Given records START

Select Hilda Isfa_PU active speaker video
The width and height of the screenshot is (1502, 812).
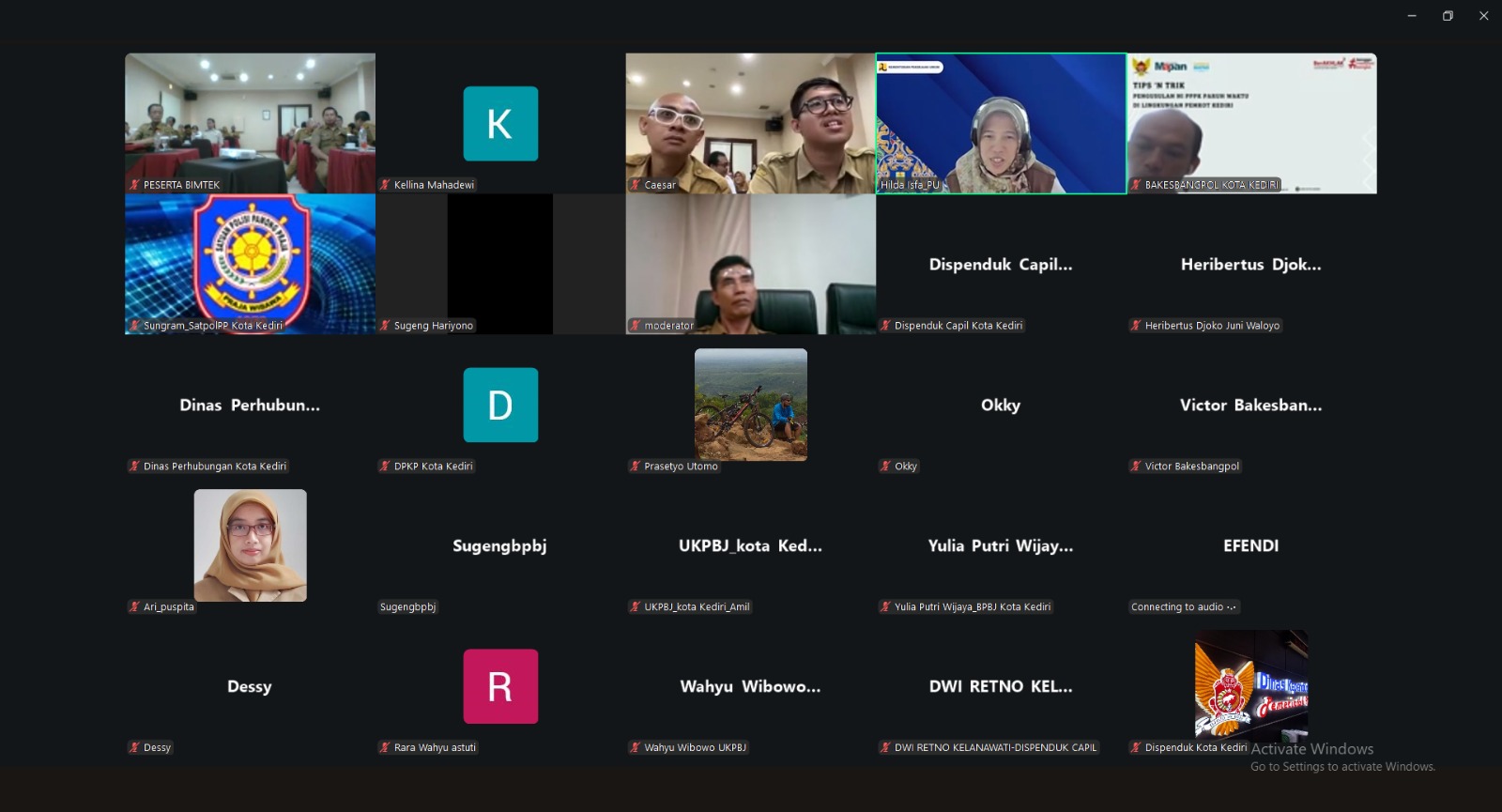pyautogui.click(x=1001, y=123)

Given records END
Given records START

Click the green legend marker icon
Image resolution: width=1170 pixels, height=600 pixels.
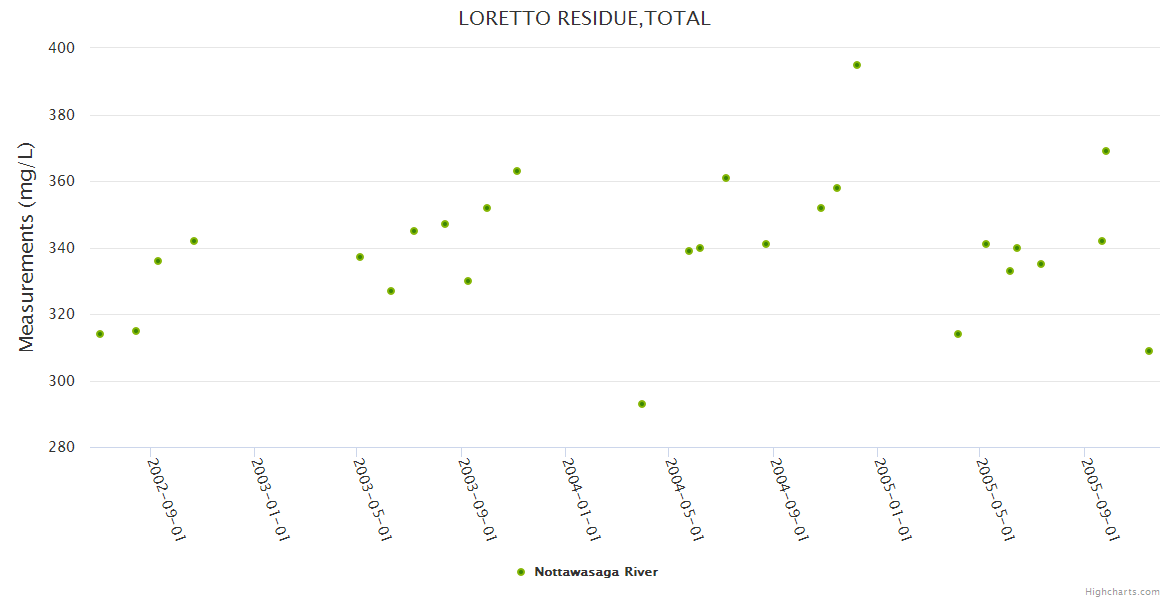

Given records END
Given records START

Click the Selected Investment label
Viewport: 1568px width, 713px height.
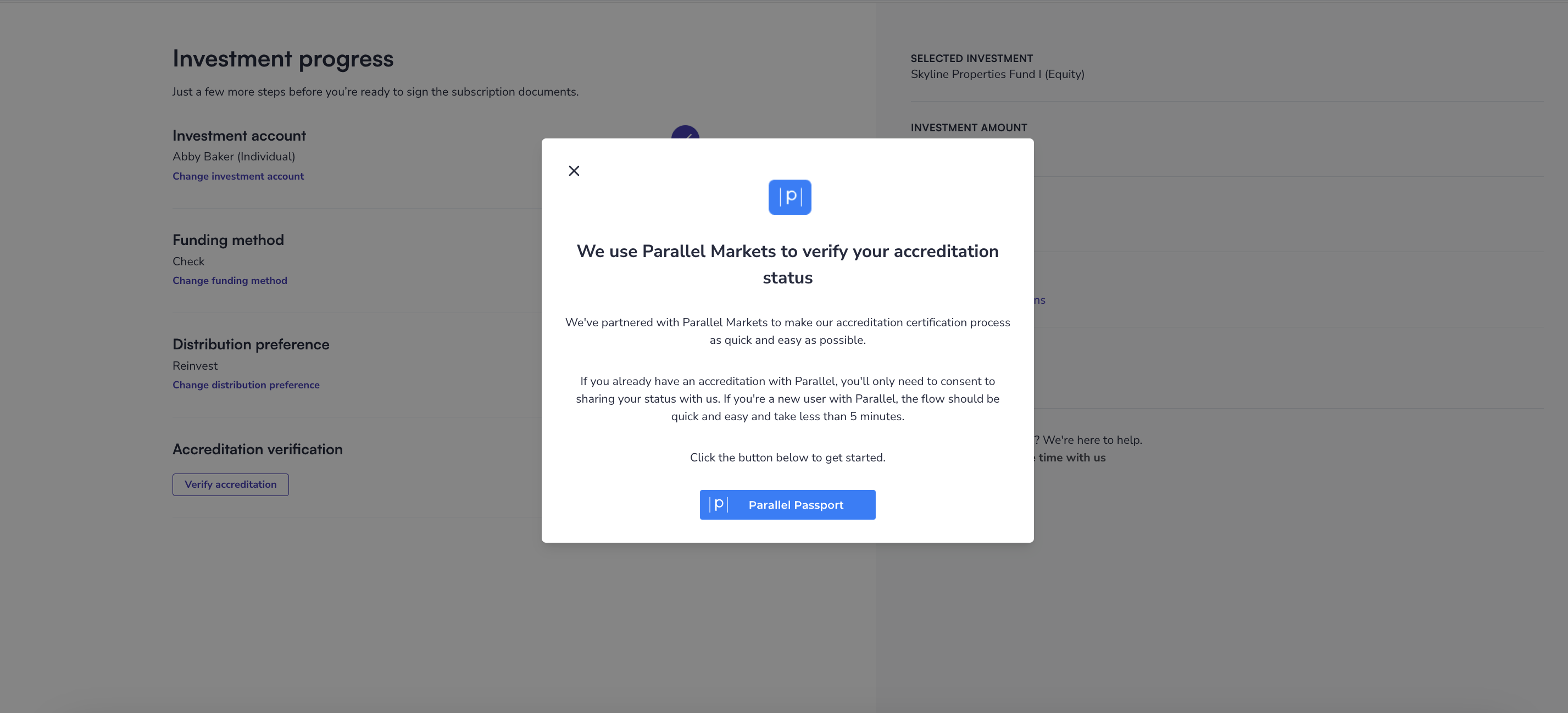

Given records END

- **What is being asked**: Going back to the entries above, set down exactly the lines that begin at the one with "Click the Selected Investment label" and end at the one with "Viewport: 1568px width, 713px height.", both included, and nothing else.

- **Exercise solution**:
Click the Selected Investment label
Viewport: 1568px width, 713px height.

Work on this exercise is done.